Victoria Police Department says costs for overtime associated with protests and demonstrations skyrocketed in 2020, following a trend of more demonstrations over the past four years.
In a release, VicPD said that in 2019 the department attended 40 public rallies, protests, demonstrations and marches, accumulating $82, 765 worth of overtime for police.
Between Jan. 1 and March 5 of this year, however, costs jumped to $183,037 after attending 34 larger protests.
“In an effort to ensure that participants and others are kept safe at these events, officers monitor the events from a public safety perspective, interact with organizers through our community liaison officers, provide traffic control on roads, bridges and intersections and escort participants during events on public roadways to ensure the safety of all involved,” the VicPD release reads.

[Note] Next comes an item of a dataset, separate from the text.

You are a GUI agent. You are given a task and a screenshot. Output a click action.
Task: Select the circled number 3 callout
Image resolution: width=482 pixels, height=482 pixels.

“Whenever possible, on-duty resources are used to provide public safety. However, if the size and complexity of an event requires it, additional officers will be deployed on overtime to ensure public safety.”
VicPD added that these are only overtime costs, and do not include costs associated with regular daily work of officers and staff who may have been in attendance, or for overtime costs for any partner agencies that help VicPD through the Integrated Public Safety Unit.
Some of the larger group demonstrations at that time were organized by environmentalist groups such as Extinction Rebellion, student walk-outs and a series of large demonstrations and sit-ins by supporters of some Wet’suwet’en hereditary chiefs in their campaign against the Coast GasLink installation in northern B.C. The largest seen so far in 2020 was the Global Action Climate Strike when 10,000 people gathered in the downtown area.
Chief Const. Del Manak said that in recent years there’s been a trajectory for increased demonstrations, comparing to 2017 which only saw 14 demonstrations, to 2018 when there were 28, to 2020 when in the first quarter of the year there were 34.
“There are more strains on our resources because we are the policing service in the Legislature jurisdiction,” Manak said. “That’s why we’re left with the responsibility of managing issues that are far outside of the city.”
Manak said VicPD will continue to monitor what is happening and make budget requests accordingly.